╭─ RECORD EXCERPTS

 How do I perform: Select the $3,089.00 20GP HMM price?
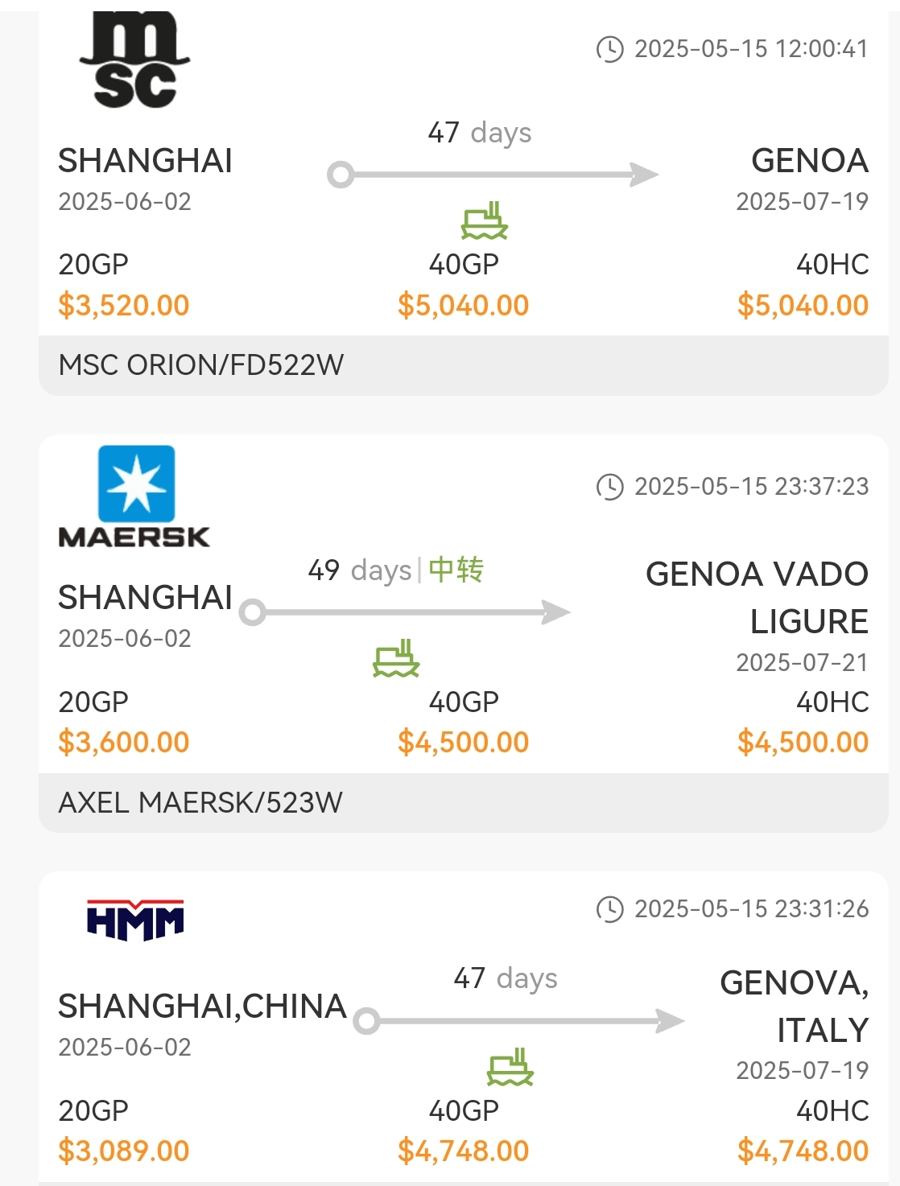[x=124, y=1151]
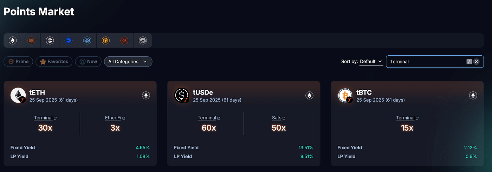Open the Sort by Default dropdown

point(371,62)
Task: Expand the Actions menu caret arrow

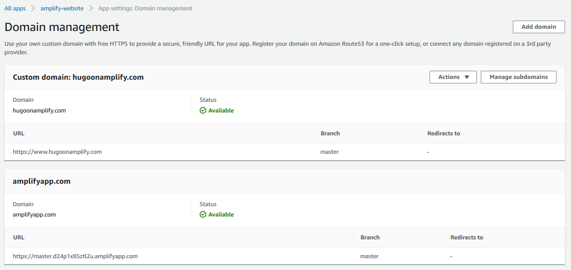Action: coord(467,77)
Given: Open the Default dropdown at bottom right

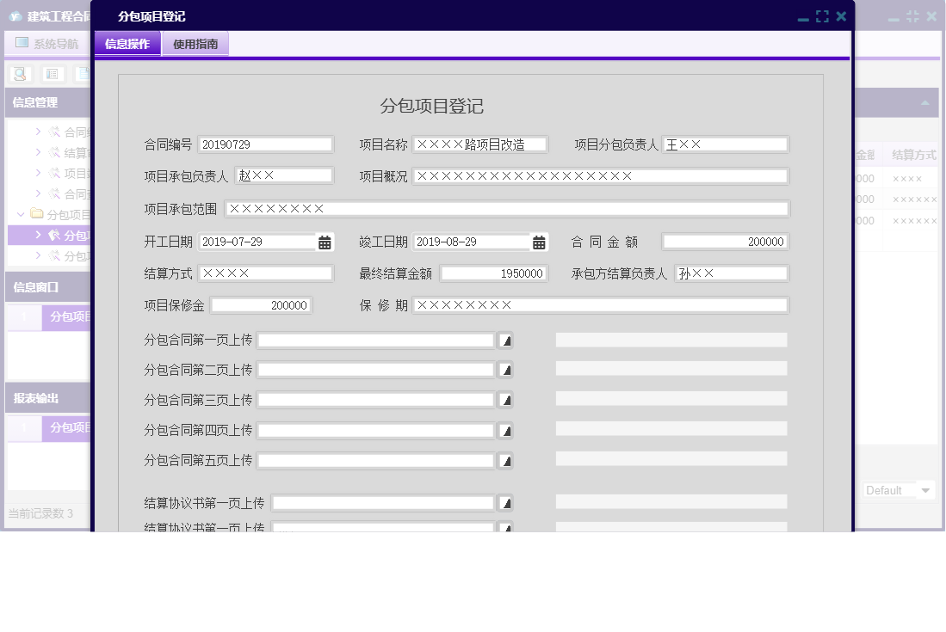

╰─

### [DIRECTIONS]
Look above for the line containing "Task: Expand the Actions menu caret arrow"; output that line and all lines after it through the last one exactly, without the pictures.

### [SOLVED PROBLEM]
Task: Expand the Actions menu caret arrow

Action: coord(467,77)
Given: Open the Default dropdown at bottom right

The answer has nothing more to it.